*** Opening Source records ***

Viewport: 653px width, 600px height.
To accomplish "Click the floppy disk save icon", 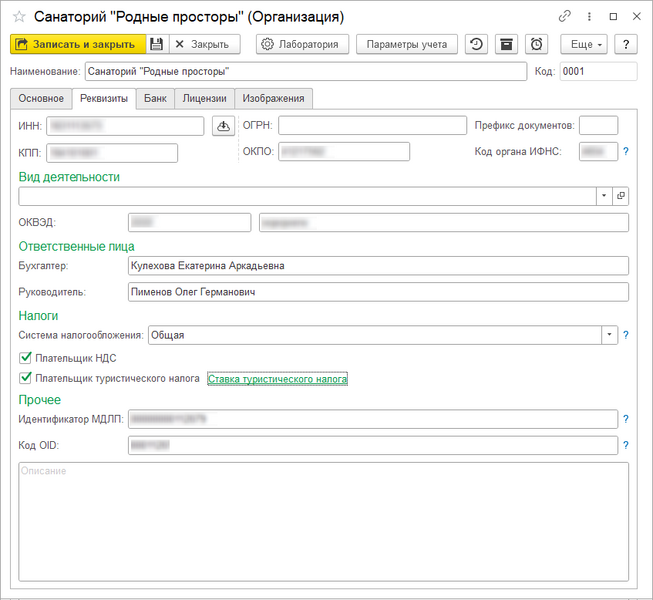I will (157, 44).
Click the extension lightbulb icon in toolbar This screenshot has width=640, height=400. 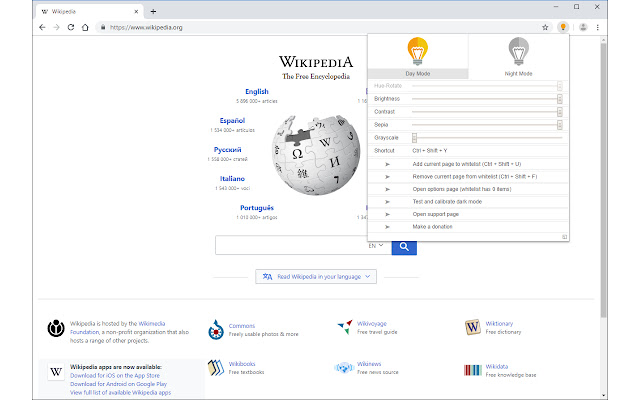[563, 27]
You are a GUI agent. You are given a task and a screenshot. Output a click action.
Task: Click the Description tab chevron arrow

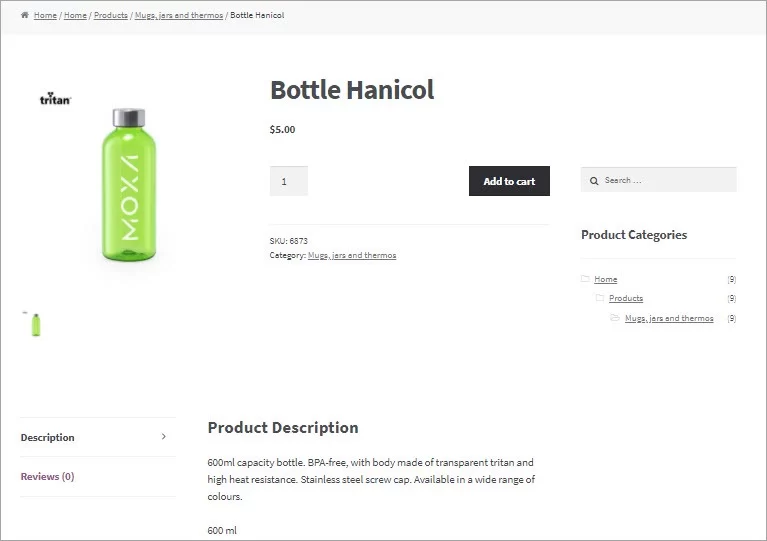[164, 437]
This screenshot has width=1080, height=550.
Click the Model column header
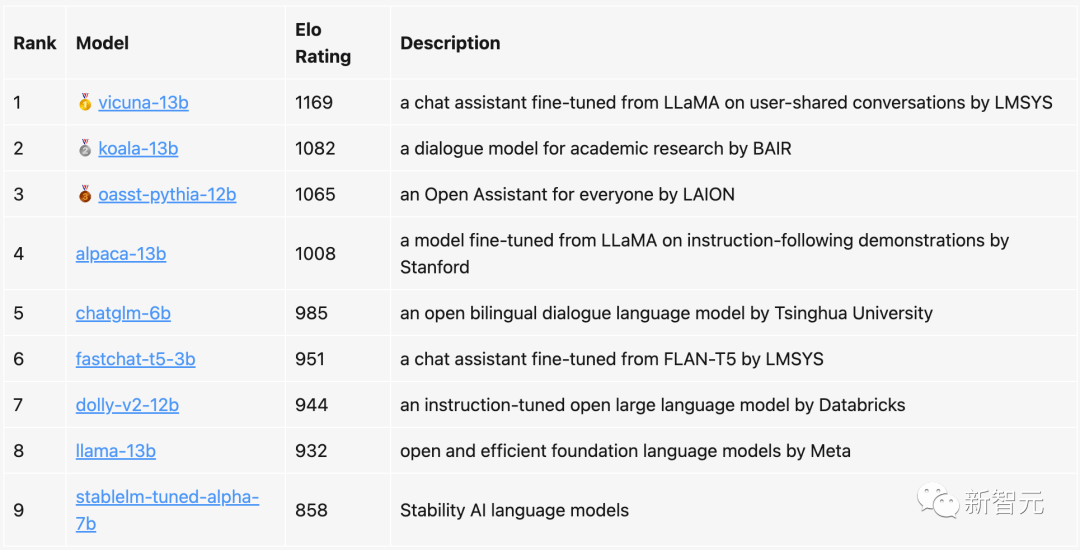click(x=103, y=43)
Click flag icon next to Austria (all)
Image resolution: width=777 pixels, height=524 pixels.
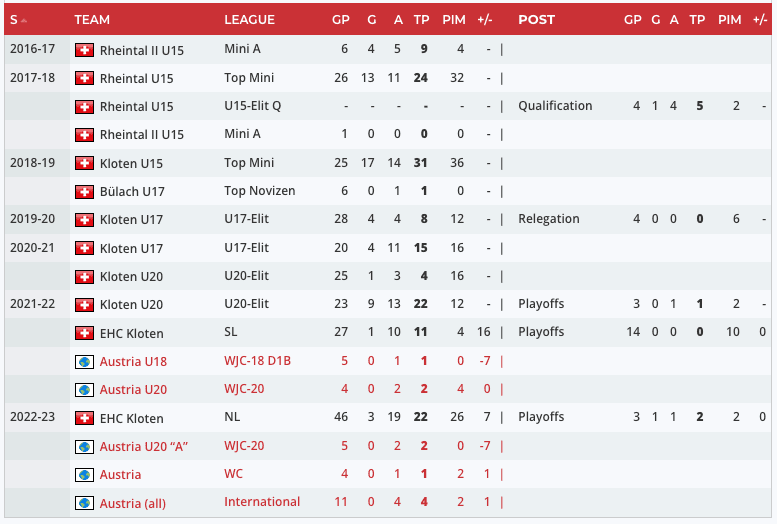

*** Closing Source records ***
*** Opening Source records ***

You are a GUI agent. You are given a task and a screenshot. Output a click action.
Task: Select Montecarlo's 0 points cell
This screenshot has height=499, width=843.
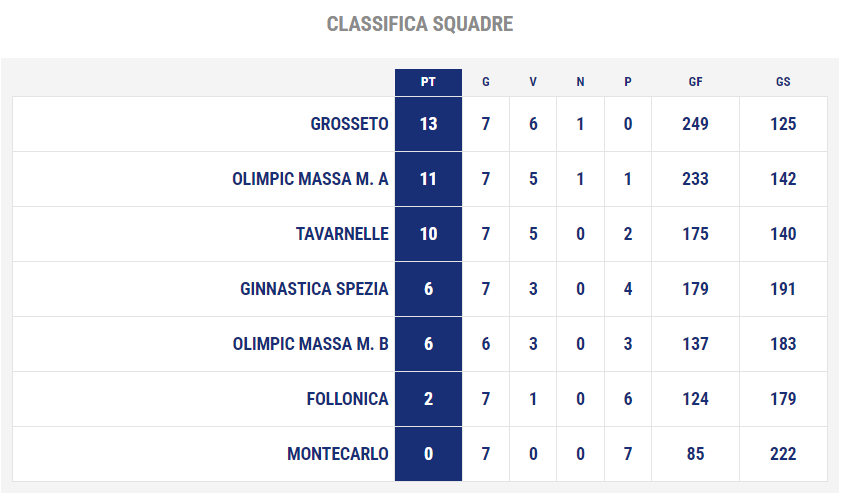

*** Closing Source records ***
*** Opening Source records ***

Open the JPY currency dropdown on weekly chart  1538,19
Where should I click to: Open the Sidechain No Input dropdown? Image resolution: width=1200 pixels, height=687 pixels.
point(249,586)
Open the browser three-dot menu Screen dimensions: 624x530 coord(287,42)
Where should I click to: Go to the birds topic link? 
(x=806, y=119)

*** Closing Source records ***

Prompt
What you return must match, character for character, the lines above from the one with "Click the Model column header" through the one with "Image resolution: width=777", minus any pictures.

Solution to this task
Click the Model column header
click(x=103, y=43)
Click flag icon next to Austria (all)
Image resolution: width=777 pixels, height=524 pixels.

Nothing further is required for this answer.